**AUFGABEN ZUM TEXT**
(1) Ändern Sie im Text über die Fraunhofer-Forschung den Abschnitt, der mit „Einen Antrag der“ beginnt und bis „zwei Jahren abgelehnt.“ reicht, und setzen Sie dabei „Friedensklausel“ an die Stelle von „Zivilklausel“.
(2) Beantworten Sie zum Text über die Fraunhofer-Forschung kurz diese Fragen:
(a) Welches Amt hat Martin Dolzer in der Fraktion DIE LINKE in der Hamburgischen Bürgerschaft?
(b) Wie heißt das Schiffsdrohnen-Projekt des CML, an dem Aptomar als Forschungspartner arbeitet?
(c) Welche Parteien haben den Antrag der Fraktion DIE LINKE abgelehnt?

**TEXTAUSZUG**
Hamburger Fraunhofer-Forschung fürs Klima – und fürs Militär?

  • 28. Juni 2019

Die Forschung am Fraunhofer-Center für Maritime Logistik (CML) soll dazu beitragen, Schiffe umweltfreundlicher und den Handel klimafreundlicher zu gestalten. „Das ist ein gutes Ziel – ob es auch so erreicht wird und wie das der Hansestadt zugutekommt, ist allerdings fraglich: Die Fraunhofer Institute behalten Patente in ihren Forschungsverbünden oder geben sie an beteiligte Unternehmen. Bund und Länder, die das finanzieren, gucken meist in die Röhre“, erklärt Martin Dolzer, wissenschaftspolitischer Sprecher der Fraktion DIE LINKE in der Hamburgischen Bürgerschaft. „Und noch wichtiger: Wir können nur hoffen, dass nicht unter dem Deckmantel dieser neuen Initiative auch militärisch nutzbare Forschung im Rahmen von Dual Use betrieben wird.“

Zwar gibt es an den Hamburger Fraunhofer-Standorten laut Eigendeklaration bisher lediglich zivile Forschung. „Im Ausschuss wollte die Wissenschaftsbehörde auf unsere Nachfrage aber nicht ausschließen, dass die Ergebnisse des CML auch militärisch genutzt werden“, so Dolzer. „Dieses Risiko ist real: Zum Beispiel arbeitet Aptomar, ein norwegischer Forschungspartner am CML-Schiffsdrohnen-Projekt MUNIN, direkt mit der Rüstungsindustrie zusammen. Und auch an zukünftigen Projekten des CML sind in der Rüstung aktive Unternehmen und Institutionen beteiligt.“

Einen Antrag der Fraktion DIE LINKE, die weitergehende Zusammenarbeit und Förderung der in Hamburg ansässigen Fraunhofer-Institute von einer Zivilklausel abhängig zu machen und so militärische Forschung zumindest nicht zu unterstützen, hatten SPD und Grüne vor zwei Jahren abgelehnt.

**BEREITGESTELLTE ZEILEN**
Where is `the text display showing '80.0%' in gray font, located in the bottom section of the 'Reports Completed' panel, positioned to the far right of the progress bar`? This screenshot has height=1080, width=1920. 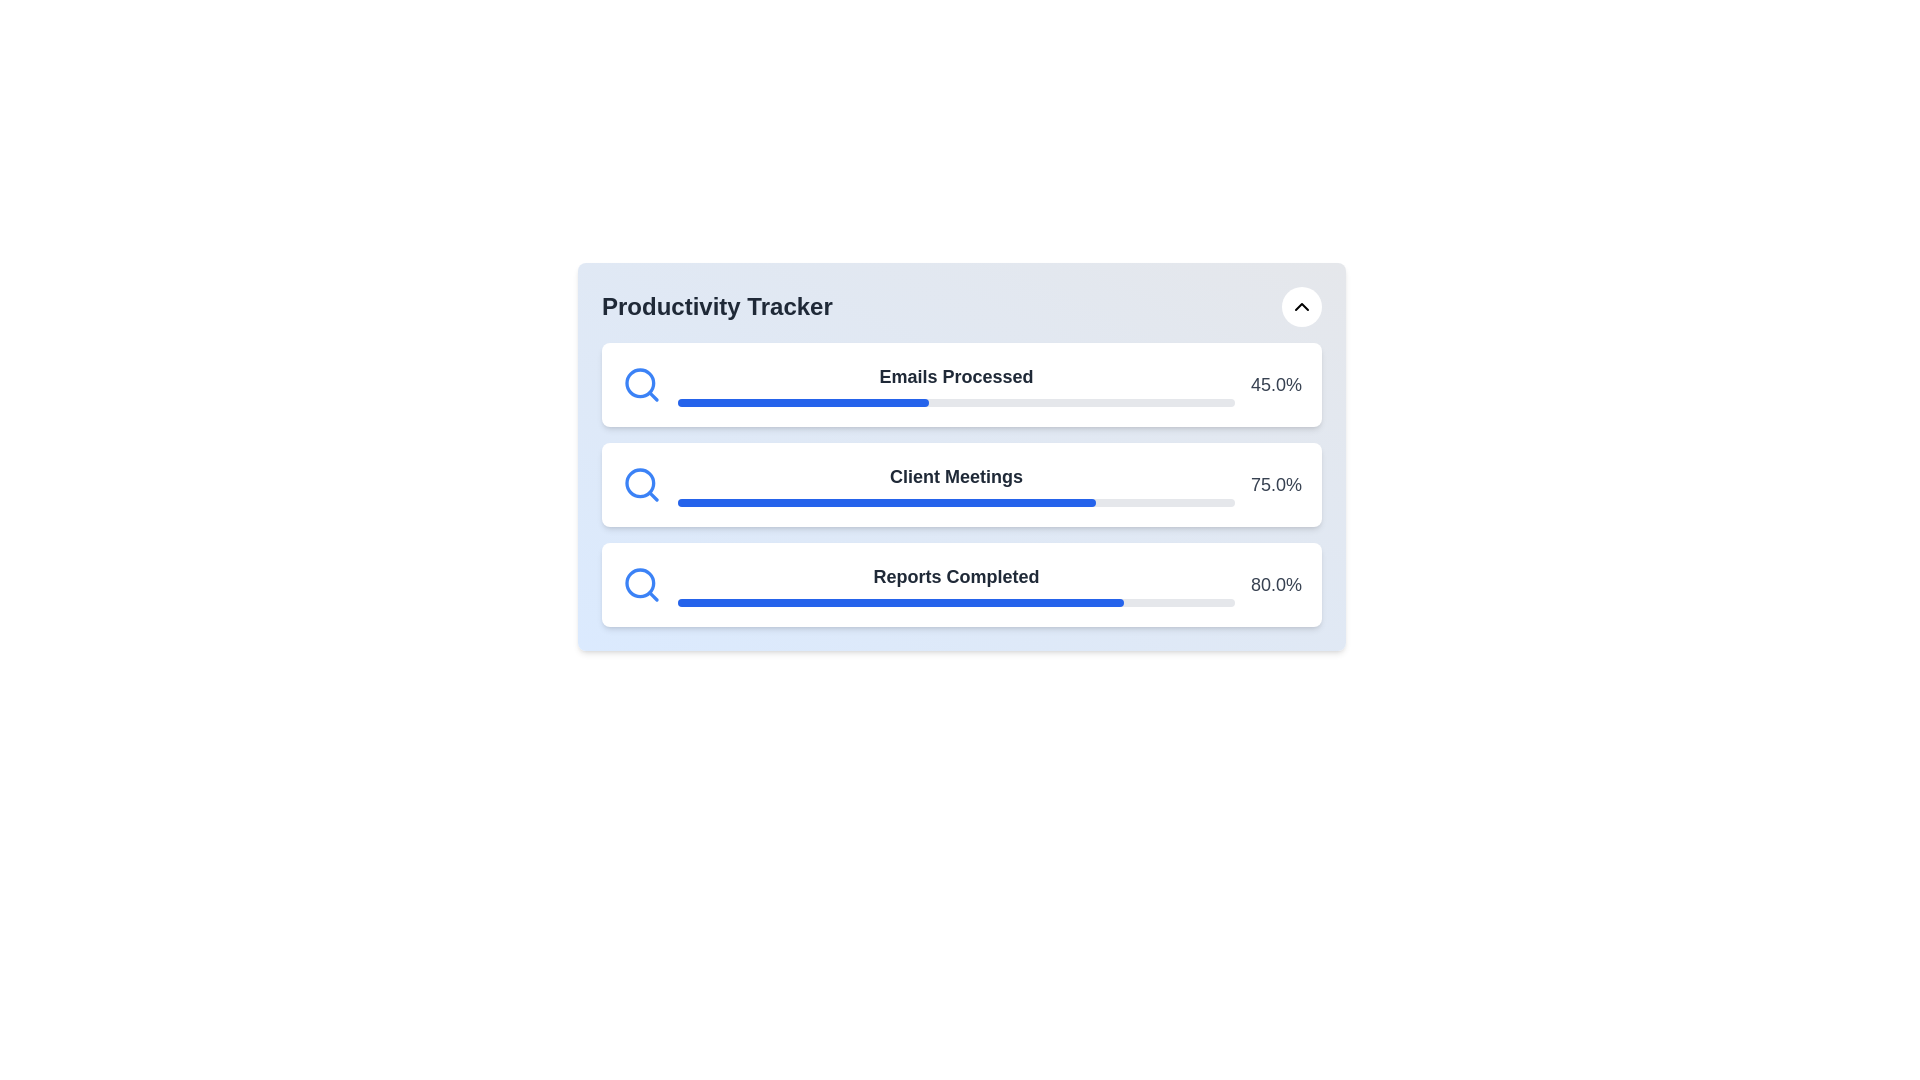 the text display showing '80.0%' in gray font, located in the bottom section of the 'Reports Completed' panel, positioned to the far right of the progress bar is located at coordinates (1275, 585).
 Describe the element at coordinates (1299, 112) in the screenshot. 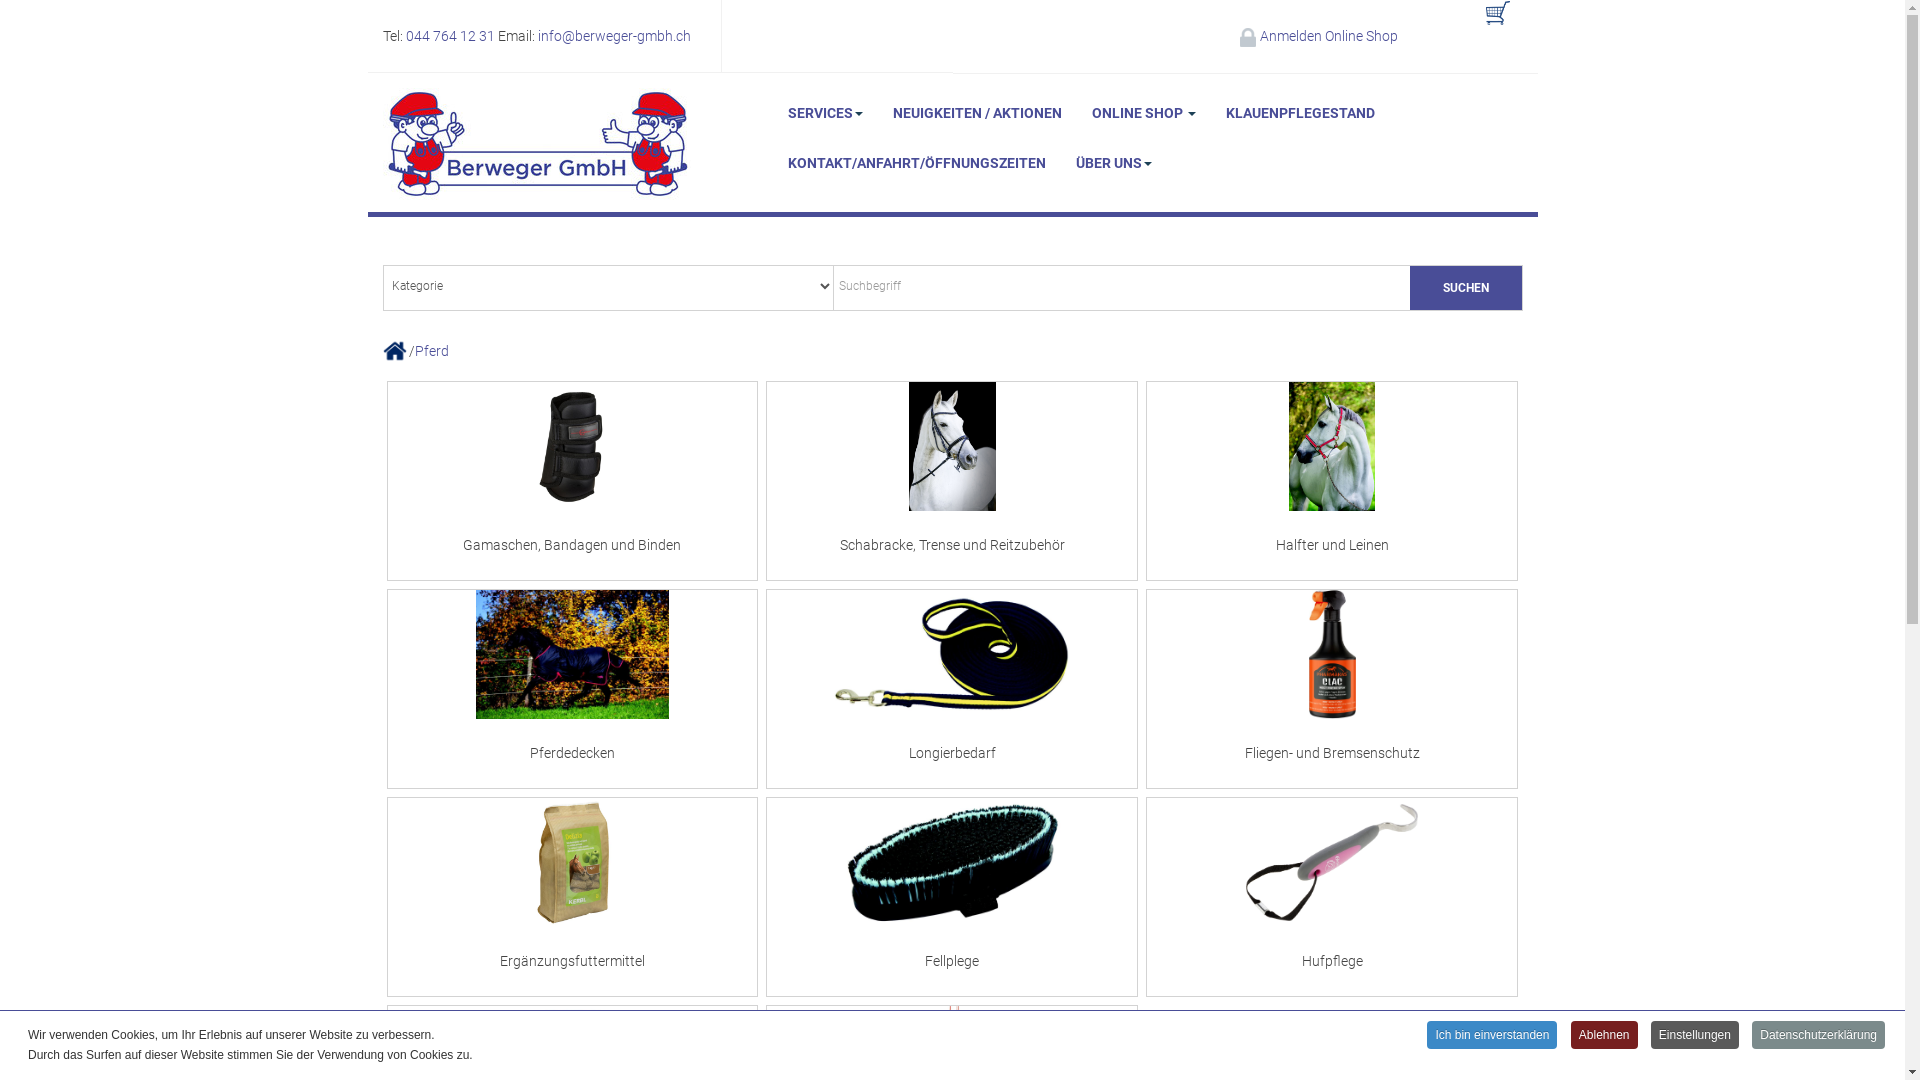

I see `'KLAUENPFLEGESTAND'` at that location.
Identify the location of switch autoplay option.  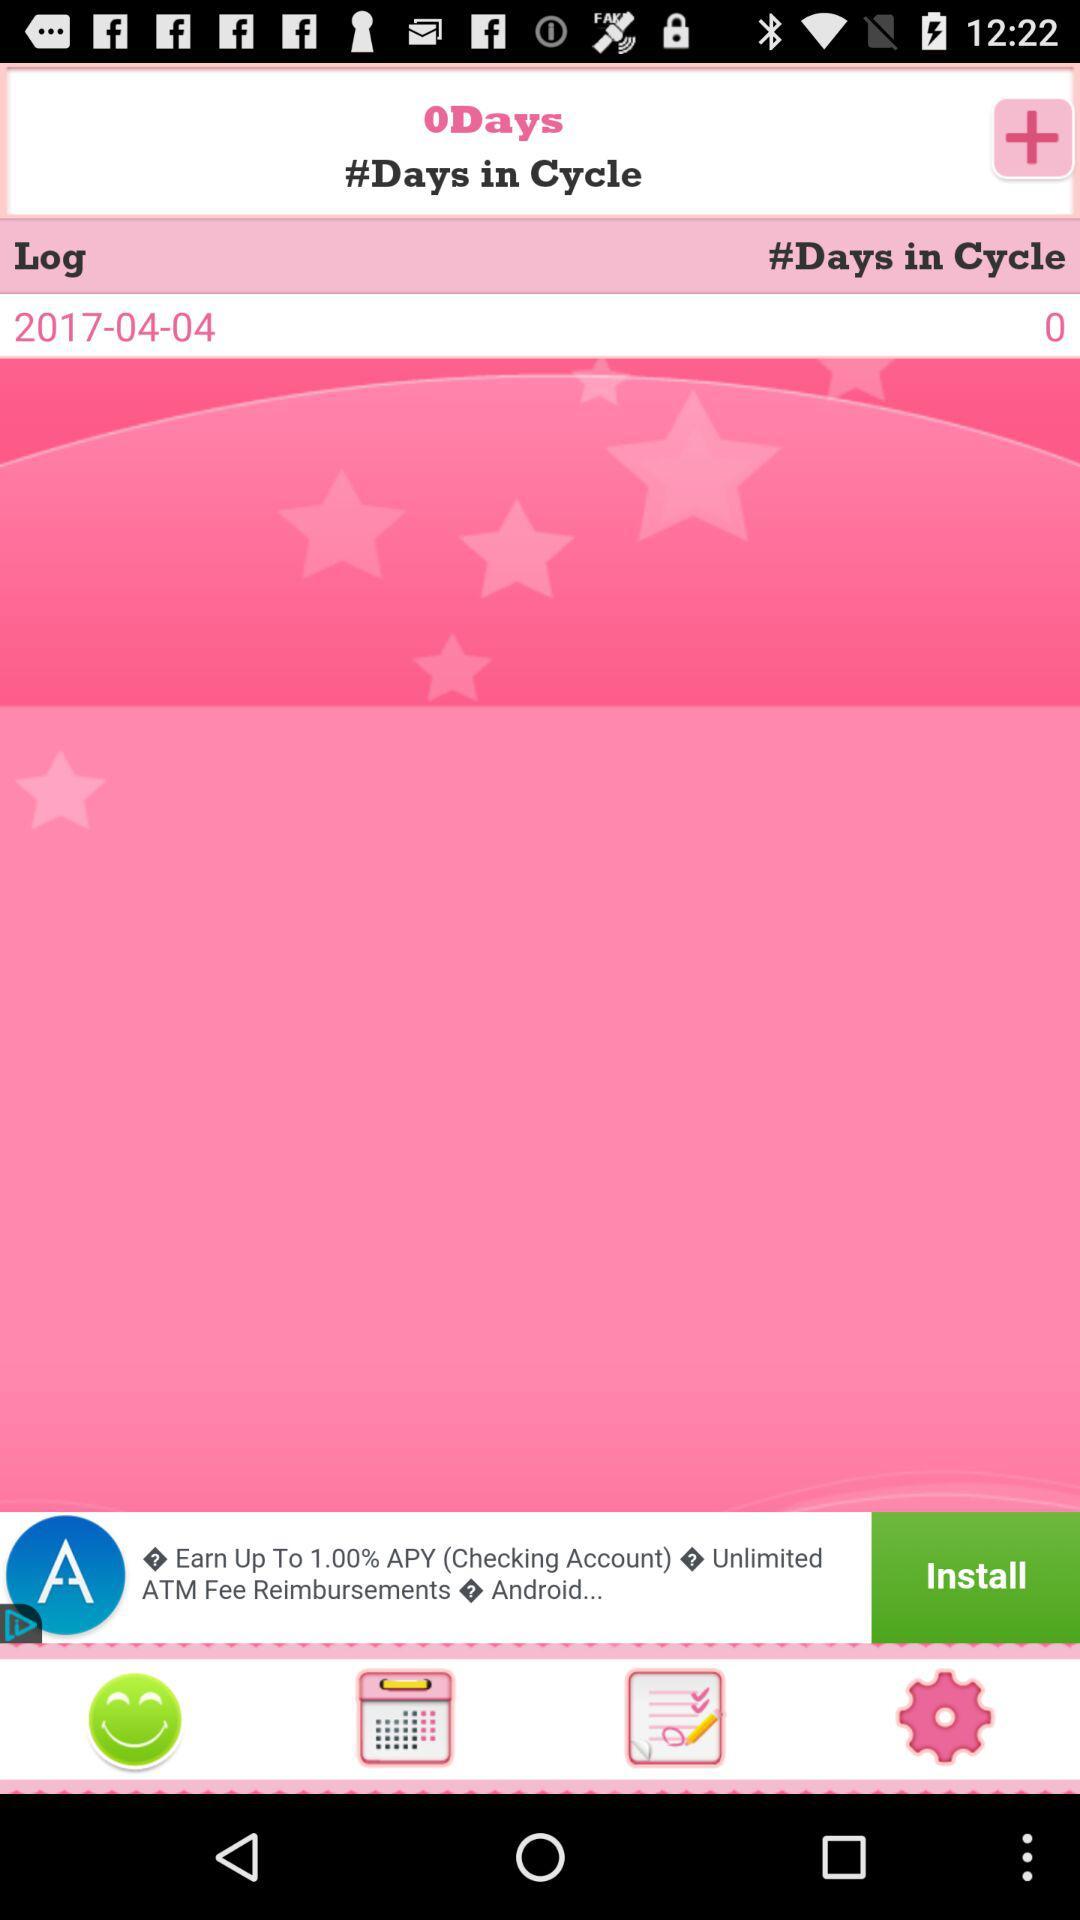
(945, 1717).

**LÖSUNGEN**
(1)
Einen Antrag der Fraktion DIE LINKE, die weitergehende Zusammenarbeit und Förderung der in Hamburg ansässigen Fraunhofer-Institute von einer Friedensklausel abhängig zu machen und so militärische Forschung zumindest nicht zu unterstützen, hatten SPD und Grüne vor zwei Jahren abgelehnt.

(2)
(a) Er ist wissenschaftspolitischer Sprecher.
(b) MUNIN
(c) SPD und Grüne